Saat ini BGN disebut Sudaryono menyikapi kasus keracunan massal dengan melakukan pembekuan terhadap dapur atau Satuan Pelayanan Pemenuhan Gizi. Makanannya pun langsung diperiksa dengan pengawasan Kementerian Kesehatan.

"Terkait sanksi, setiap kejadian itu dapurnya di-suspend. Kemudian makanannya itu kemudian dicek di lab oleh Dinas Kesehatan di bawah pengawasan dari Kementerian Kesehatan," kata Sudaryono dalam keterangan pers di Kementerian Kesehatan,

"Kami akan cari tahu gitu. Kemudian SPPG-nya kami copot, dan kemudian kita investigasi sebetulnya keracunannya karena apa," tambahnya.

Menurut Sudaryono, keracunan makanan merupakan sesuatu yang fatal. Sebab hal itu menyangkut nyawa dan kesehatan seseorang. Karena itu pemerintah harus mampu menjamin keamanan, kesehatan, dan nyawa penerima manfaat MBG.

"Kami zero tolerance sama keracunan ini. Kami so far sih (kasus keracunan) sudah menurun. Cuma kami ingin nol, enggak boleh lagi ada. Jadi bukan kok kemudian menurun kita berpuas diri, enggak.
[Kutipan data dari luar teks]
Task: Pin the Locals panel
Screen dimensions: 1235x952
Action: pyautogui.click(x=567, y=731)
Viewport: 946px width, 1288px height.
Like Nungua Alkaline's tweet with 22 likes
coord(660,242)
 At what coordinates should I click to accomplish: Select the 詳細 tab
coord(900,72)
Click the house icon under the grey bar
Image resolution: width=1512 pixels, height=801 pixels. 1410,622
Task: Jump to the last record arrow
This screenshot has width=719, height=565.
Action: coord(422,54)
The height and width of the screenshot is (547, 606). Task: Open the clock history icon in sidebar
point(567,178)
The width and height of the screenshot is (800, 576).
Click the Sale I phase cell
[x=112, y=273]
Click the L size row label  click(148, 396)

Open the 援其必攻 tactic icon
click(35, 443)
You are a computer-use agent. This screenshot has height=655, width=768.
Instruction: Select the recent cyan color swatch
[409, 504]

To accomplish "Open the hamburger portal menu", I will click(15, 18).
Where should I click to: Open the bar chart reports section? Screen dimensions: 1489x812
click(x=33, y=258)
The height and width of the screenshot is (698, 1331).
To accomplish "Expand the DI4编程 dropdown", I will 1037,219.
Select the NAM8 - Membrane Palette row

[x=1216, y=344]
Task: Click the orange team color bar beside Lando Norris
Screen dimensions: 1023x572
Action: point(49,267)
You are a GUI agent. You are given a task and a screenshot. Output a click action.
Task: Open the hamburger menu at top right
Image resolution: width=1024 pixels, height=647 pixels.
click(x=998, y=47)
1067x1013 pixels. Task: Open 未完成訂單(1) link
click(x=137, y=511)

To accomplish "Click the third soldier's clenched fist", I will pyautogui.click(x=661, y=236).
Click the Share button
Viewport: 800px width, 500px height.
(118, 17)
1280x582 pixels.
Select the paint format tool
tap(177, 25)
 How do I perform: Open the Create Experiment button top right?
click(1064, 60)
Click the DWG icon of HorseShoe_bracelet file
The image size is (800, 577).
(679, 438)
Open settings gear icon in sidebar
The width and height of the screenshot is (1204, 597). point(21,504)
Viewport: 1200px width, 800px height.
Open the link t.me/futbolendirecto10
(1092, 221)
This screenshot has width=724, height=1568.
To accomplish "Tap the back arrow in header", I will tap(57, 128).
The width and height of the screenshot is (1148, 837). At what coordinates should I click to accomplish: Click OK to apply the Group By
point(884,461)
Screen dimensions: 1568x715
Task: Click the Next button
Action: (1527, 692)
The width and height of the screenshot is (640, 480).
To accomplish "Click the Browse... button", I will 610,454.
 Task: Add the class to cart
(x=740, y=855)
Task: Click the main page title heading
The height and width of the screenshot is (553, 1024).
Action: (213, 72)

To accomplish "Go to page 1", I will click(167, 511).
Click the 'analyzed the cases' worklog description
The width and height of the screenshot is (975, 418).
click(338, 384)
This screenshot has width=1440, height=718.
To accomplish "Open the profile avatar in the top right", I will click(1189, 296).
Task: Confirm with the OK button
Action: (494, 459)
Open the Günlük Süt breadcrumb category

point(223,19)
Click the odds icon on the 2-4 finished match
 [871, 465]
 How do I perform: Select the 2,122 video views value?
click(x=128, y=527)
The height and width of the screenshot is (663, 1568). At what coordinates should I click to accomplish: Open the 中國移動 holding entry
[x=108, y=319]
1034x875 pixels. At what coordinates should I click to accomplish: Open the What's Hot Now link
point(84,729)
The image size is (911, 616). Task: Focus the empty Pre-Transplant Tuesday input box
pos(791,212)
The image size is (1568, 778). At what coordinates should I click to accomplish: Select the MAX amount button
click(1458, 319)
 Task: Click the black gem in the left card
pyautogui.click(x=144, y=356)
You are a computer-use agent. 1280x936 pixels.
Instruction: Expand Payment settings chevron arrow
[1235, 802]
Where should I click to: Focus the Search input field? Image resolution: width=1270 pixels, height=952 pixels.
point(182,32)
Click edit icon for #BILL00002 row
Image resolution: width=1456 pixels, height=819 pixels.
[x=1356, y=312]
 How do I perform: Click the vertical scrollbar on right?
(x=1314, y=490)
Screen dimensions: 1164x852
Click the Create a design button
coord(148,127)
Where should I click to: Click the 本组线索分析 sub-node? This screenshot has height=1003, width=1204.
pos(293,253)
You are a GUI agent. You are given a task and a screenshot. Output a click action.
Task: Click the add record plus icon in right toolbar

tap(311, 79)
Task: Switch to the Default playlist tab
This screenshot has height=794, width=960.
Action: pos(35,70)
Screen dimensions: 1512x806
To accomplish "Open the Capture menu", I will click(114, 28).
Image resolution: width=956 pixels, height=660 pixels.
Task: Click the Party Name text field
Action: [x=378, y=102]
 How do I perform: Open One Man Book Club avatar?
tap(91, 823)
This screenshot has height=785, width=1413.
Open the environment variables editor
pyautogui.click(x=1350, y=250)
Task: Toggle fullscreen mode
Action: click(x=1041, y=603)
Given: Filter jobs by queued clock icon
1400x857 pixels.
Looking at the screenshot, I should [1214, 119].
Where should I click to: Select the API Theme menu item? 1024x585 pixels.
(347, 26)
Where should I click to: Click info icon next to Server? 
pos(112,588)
Target saya adalah gimana caranya, apa pun caranya, bagaimanapun caranya, itu kemudian nol case keracunannya," jelas Sudaryono.

Bahkan, BGN disebut Sudaryono tak segan untuk melibatkan aparat keamanan dalam hal ini kepolisian dalam melakukan pemeriksaan terkait adanya keracunan program MBG. Ia menjamin pihaknya tidak akan berusaha menutupi kasus tersebut.

"Kalau memang ada unsur-unsur lain, ya misalnya ada unsur kesengajaan, sabotase dan lain-lain, kami tidak segan-segan untuk kemudian diperiksa oleh pihak kepolisian. Memang kalau ada, ya kita serahkan semua. Bukan kemudian kita tutup-tutupi atau kemudian kita bela-bela. Kalau salah ngapain dibela gitu ya," ucap dia.